Retype the listing below verbatim, from its very start through the line that contains "center [367, 314].", including that line.

— BEGIN THE RECORDS —

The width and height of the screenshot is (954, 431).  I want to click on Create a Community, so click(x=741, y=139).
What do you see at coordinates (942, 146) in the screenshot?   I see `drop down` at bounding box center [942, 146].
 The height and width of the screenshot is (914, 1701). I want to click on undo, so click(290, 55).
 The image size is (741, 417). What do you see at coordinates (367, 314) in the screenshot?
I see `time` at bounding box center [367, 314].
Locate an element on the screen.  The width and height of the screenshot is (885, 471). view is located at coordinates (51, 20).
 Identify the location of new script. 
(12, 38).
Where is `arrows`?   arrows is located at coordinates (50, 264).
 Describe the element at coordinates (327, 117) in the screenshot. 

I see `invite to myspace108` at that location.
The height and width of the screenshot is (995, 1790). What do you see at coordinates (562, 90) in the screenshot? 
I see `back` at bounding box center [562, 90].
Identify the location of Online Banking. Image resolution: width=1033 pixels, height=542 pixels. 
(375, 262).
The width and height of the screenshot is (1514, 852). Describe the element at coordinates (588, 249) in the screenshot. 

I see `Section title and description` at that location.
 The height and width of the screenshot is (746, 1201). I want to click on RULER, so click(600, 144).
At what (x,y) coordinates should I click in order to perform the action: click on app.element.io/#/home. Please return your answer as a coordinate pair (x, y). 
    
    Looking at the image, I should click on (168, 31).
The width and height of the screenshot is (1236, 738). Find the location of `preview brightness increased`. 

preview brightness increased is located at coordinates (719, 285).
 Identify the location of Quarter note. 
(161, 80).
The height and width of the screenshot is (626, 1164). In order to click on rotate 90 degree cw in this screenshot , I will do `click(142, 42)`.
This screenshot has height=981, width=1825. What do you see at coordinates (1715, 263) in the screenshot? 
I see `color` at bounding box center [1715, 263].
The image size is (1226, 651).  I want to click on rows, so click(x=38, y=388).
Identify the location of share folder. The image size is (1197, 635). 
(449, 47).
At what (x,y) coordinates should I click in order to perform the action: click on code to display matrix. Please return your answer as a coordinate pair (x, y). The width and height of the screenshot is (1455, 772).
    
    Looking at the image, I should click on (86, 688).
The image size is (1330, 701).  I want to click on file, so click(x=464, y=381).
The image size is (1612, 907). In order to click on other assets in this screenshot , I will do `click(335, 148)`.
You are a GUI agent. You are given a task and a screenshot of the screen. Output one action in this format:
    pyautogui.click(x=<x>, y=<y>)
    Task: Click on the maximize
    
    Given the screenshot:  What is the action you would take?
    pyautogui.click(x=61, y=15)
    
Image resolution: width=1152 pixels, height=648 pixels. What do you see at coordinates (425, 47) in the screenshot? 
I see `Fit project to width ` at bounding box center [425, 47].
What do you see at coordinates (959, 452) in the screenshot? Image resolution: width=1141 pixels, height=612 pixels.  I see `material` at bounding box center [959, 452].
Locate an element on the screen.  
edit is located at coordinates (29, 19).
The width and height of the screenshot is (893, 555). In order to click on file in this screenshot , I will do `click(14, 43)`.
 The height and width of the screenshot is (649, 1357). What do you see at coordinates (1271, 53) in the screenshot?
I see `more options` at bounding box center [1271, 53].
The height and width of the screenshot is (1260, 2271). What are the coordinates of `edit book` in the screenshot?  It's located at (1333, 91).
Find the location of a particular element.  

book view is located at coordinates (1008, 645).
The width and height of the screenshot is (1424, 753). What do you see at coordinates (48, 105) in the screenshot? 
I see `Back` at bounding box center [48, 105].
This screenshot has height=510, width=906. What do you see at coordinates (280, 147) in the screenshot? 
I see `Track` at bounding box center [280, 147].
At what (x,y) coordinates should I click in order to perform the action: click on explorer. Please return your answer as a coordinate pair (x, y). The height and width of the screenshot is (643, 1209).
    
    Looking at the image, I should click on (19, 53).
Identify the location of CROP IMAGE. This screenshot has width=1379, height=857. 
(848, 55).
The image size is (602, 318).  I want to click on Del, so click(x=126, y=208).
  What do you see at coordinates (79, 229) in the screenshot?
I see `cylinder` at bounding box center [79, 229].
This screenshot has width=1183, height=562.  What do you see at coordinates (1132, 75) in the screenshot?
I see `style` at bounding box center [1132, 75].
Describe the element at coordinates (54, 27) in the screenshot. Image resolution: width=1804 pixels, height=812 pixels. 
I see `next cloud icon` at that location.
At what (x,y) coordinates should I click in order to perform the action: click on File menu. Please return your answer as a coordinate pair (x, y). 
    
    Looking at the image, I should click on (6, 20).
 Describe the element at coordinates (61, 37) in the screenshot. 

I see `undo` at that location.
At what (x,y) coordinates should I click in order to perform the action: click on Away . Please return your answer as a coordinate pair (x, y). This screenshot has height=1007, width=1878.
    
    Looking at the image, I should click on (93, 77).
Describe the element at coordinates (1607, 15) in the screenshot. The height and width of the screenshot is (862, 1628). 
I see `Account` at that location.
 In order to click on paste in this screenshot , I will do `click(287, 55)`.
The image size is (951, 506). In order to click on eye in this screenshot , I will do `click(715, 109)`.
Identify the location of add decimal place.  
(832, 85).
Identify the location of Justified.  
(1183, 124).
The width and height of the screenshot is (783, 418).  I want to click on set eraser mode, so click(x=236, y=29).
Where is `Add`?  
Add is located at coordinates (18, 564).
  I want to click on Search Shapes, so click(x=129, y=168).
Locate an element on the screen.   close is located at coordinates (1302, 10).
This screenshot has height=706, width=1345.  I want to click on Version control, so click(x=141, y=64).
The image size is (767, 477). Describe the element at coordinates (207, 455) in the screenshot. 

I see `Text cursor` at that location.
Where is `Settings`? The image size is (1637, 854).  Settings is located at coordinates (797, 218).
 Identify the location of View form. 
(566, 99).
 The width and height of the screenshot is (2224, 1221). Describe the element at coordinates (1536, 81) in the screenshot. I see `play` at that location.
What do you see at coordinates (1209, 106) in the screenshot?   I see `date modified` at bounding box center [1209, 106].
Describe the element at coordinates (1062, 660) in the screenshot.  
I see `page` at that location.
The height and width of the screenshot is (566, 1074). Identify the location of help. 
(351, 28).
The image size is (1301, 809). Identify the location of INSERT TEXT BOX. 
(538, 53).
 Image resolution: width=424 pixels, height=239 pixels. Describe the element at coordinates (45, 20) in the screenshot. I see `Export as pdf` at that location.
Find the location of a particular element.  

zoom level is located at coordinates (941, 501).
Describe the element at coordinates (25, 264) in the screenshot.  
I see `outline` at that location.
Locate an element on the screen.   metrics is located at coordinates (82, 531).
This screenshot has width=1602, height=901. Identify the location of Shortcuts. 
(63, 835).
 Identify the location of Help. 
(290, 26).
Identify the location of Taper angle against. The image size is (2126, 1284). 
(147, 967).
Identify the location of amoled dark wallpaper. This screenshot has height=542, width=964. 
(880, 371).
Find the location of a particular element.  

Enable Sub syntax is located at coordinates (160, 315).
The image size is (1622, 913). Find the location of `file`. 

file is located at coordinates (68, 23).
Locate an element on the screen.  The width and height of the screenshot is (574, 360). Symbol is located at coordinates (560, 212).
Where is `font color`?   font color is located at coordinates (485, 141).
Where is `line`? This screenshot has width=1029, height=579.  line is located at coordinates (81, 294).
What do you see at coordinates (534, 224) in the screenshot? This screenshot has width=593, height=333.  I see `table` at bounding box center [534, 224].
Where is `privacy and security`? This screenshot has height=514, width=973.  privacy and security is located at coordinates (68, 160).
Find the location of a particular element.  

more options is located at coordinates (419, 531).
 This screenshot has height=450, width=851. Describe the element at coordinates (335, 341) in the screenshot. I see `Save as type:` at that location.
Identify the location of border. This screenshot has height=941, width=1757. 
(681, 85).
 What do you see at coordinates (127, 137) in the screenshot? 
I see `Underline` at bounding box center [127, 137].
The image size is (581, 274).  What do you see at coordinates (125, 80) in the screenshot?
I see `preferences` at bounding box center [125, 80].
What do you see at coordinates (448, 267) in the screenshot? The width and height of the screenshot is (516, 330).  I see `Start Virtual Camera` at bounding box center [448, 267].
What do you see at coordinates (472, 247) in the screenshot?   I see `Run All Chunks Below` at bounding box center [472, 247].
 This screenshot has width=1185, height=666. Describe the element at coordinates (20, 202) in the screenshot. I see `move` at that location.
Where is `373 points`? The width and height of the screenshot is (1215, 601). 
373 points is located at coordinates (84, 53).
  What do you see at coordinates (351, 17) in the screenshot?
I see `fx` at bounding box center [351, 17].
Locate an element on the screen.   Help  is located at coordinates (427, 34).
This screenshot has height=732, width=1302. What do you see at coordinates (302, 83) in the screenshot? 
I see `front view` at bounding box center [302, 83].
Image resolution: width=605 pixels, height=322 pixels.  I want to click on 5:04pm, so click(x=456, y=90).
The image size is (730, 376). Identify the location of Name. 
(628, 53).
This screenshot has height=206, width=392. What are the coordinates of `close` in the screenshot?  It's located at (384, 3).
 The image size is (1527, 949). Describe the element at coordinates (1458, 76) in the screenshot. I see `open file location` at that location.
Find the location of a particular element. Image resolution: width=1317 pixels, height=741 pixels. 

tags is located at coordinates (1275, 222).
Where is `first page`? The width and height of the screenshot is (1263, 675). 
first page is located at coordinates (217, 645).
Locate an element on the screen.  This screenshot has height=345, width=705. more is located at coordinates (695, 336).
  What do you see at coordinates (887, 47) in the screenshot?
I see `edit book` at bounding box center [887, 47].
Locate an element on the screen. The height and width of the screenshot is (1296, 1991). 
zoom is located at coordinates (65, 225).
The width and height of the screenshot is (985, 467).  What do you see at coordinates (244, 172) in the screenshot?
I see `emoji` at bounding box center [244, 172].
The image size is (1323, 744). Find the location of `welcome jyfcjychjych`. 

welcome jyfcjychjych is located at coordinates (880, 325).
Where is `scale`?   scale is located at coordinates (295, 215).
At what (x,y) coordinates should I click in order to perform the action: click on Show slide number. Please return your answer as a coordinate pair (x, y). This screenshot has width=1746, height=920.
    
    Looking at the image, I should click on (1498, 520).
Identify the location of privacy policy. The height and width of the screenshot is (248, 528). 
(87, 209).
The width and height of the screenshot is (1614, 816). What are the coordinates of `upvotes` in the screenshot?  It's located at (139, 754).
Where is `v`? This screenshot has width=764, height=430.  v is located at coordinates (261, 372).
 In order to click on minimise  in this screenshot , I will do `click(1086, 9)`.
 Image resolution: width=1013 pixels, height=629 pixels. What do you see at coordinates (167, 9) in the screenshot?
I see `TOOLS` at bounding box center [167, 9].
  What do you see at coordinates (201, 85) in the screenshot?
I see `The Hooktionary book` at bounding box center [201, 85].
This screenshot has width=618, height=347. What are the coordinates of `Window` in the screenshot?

— END THE RECORDS —

THE COMPLETED TASK
The width and height of the screenshot is (954, 431).  I want to click on Create a Community, so click(x=741, y=139).
What do you see at coordinates (942, 146) in the screenshot?   I see `drop down` at bounding box center [942, 146].
 The height and width of the screenshot is (914, 1701). I want to click on undo, so click(290, 55).
 The image size is (741, 417). What do you see at coordinates (367, 314) in the screenshot?
I see `time` at bounding box center [367, 314].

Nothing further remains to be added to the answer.